東北大学新聞:

IT-21センター施設完成 e-Japan戦略の本格的研究開発開始へ

 十月十一日、片平キャンパスに二十一世紀情報通信研究開発センター(IT‐21センター)の施設が完成し、施設の開所式が行われた。同センターは「e‐Japan戦略」の「ITプログラム」分野において、本学に充てられた三件のプロジェクトを実施する。また、産学官連携による共同研究体制を整備していく。十月九日には、「e‐Japan戦略」において、共同で研究を行う企業が発表され、本格的に研究開発が始まった。
321号

「e‐Japan戦略」とは、IT国家への発展を目指すために政府が打ち出した国家プロジェクトである。IT‐21センターは具体的に「次世代モバイルインターネット端末の開発」「超小型大容量ハードディスクの開発」「高機能・超低消費電力メモリの開発」に取り掛かる。

 IT‐21センターは研究開発部と企画開発部の二つに分かれ、研究開発部はさらにモバイル分野とストレージ(記憶装置)分野とに分かれる。研究開発部は「e‐Japan戦略・ITプログラム」の研究を、企画開発部は、研究開発部と、その連携する企業を結びつける役割を果たす。

研究開発部モバイル分野の坪内和夫教授、ならびに礒田陽次教授の研究グループは「次世代モバイルインターネット端末の開発」を担当する。このプロジェクトには、NEC、松下電器、三菱電機、日本テレコムの四社が参加する。

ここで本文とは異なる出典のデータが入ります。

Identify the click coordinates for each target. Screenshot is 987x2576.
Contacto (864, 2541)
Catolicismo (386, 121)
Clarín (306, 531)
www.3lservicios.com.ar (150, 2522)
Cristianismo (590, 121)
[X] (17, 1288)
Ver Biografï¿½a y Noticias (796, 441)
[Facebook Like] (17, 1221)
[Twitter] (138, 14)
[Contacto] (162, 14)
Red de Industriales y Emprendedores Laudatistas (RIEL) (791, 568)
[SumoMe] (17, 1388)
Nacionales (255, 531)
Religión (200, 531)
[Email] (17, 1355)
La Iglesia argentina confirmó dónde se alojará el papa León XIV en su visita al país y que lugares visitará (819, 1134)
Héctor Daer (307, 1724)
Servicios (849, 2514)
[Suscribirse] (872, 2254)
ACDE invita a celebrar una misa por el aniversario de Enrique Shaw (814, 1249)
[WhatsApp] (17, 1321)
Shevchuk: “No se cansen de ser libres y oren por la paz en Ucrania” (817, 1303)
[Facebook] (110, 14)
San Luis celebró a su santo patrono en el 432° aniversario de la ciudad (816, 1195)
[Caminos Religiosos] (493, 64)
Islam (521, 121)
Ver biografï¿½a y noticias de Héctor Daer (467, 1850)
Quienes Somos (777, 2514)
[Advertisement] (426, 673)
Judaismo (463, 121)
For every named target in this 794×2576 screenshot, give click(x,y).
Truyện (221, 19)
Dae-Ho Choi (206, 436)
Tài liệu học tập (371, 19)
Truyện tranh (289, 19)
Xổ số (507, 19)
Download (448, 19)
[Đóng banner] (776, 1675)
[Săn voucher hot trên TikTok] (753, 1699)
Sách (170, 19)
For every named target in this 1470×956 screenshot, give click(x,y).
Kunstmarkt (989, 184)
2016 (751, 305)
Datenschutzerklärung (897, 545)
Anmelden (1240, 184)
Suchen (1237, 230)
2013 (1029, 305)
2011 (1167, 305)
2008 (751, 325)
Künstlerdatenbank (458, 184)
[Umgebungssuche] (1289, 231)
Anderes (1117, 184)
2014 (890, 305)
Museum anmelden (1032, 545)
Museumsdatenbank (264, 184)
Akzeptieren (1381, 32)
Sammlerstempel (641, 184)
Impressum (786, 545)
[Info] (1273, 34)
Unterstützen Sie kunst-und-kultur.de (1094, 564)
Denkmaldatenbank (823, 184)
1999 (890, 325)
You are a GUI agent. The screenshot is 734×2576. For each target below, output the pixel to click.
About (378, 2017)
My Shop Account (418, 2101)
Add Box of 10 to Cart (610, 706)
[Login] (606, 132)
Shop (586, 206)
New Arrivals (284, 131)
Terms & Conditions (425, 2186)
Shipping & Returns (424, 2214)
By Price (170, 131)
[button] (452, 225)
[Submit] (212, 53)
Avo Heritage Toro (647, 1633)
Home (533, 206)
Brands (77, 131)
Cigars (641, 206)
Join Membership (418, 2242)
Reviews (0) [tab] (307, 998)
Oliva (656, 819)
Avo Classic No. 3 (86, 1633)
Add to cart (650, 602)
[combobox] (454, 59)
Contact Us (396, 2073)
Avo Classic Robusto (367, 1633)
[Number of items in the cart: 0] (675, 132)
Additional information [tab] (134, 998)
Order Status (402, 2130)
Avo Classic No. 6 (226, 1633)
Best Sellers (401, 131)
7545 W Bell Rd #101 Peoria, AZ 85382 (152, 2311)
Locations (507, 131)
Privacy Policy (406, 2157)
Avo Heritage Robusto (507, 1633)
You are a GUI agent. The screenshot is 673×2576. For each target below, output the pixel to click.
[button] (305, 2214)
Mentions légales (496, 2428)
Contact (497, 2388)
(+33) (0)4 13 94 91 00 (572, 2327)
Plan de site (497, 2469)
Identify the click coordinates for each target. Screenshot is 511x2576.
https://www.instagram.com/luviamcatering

研究開発は、大学と各メーカーの得意分野を生かすために、分担して進める。研究を進め、携帯電話をイヤホンサイズや名刺の薄さまで小型化するブロードバンド超小型無線端末の実現を目指す。

ストレージ分野の中村慶久教授及び青井基教授の研究グループは日立製作所、東芝、富士通および三菱総研と共同で「超小型大容量ハードディスクの開発」を担当する。このプロジェクトは、大学と企業の研究者が集合して集中的に共同研究を行う。

超高密度ストレージが実現すると、超小型のデータストレージが可能になる。家庭レベルでは、デジタル放送やインターネットなどを通じて送られる膨大な情報を、まとめて管理できるホームサーバが実現される。

「高機能・超低消費電力メモリの開発」については、大野英男教授が指揮を執る。このプロジェクトもストレージ分野と同様に産学集中型で進められる。開発によって、例えば待機時の消費電力がゼロで、かつ瞬時に起動するパソコンが実現する。

一方、企画開発部は、IT‐21センターの産学連携による研究開発を推進するために、学外との連携マネージメントや知的財産権の有効運用などを行う。具体的には、企業からのニーズと研究所の技術を結びつけ、両者の関係を調節し、共同研究へとつなげる仕事を担当する。

IT‐21センター企画開発部の松岡浩教授は「大学教授は研究成果を世間に広めるノウハウに乏しい。それを補うために企業の力が必要となる。企画開発部も産学連携を円滑に行い、IT‐21センターを成功させたい」と話した。